[Screenshot grounding data]
════════════════════
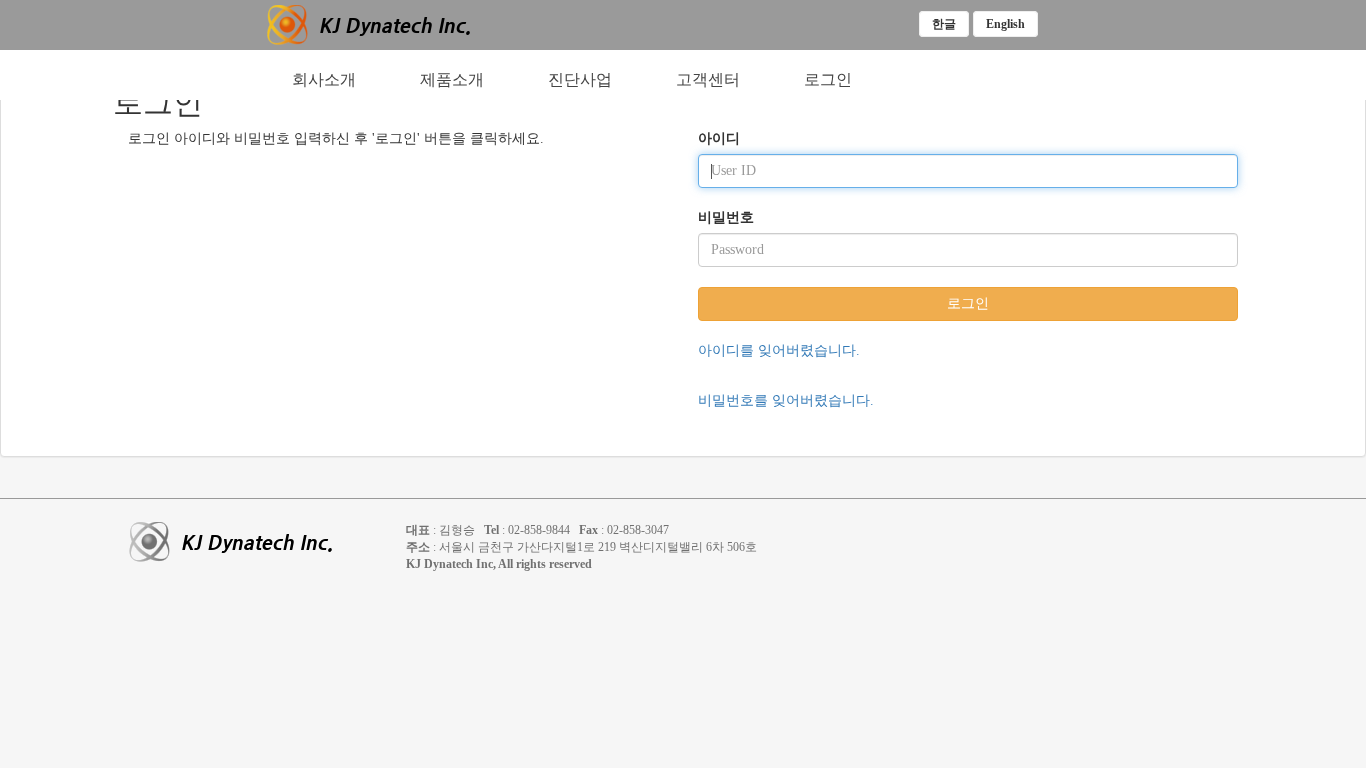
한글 (944, 24)
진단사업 (580, 79)
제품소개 (452, 79)
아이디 (719, 138)
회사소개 (324, 79)
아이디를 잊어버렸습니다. (779, 350)
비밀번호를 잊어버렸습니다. (786, 400)
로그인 (828, 79)
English (1005, 24)
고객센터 (708, 79)
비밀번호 (726, 217)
════════════════════
*REQUIRED ACTION:*
Your output should consist only of the lines from the one containing "회사소개 (324, 79)" to the end of the records above, each retyped exactly.

*REPLY:*
회사소개 (324, 79)
아이디를 잊어버렸습니다. (779, 350)
비밀번호를 잊어버렸습니다. (786, 400)
로그인 (828, 79)
English (1005, 24)
고객센터 (708, 79)
비밀번호 (726, 217)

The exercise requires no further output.